Start of Block

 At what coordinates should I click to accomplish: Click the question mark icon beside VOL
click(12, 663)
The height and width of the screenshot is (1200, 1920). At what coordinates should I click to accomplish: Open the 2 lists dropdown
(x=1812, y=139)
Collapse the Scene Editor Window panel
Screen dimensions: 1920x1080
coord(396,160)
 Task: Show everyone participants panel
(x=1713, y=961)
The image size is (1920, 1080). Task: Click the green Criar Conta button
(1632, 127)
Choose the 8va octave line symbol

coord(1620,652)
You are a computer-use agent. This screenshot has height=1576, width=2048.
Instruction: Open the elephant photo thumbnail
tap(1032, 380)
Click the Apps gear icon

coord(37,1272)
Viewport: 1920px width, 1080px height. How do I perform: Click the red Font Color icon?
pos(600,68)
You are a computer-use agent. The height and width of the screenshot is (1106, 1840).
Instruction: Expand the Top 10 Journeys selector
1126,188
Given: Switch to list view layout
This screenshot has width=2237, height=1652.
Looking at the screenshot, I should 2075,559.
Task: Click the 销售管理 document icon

End of Block

What is expected:
Where a line of the records above holds the word "computer", copy that line.

Finished exercise:
You are a computer-use agent. This screenshot has height=1576, width=2048.
You are a computer-use agent. The height and width of the screenshot is (1106, 1840).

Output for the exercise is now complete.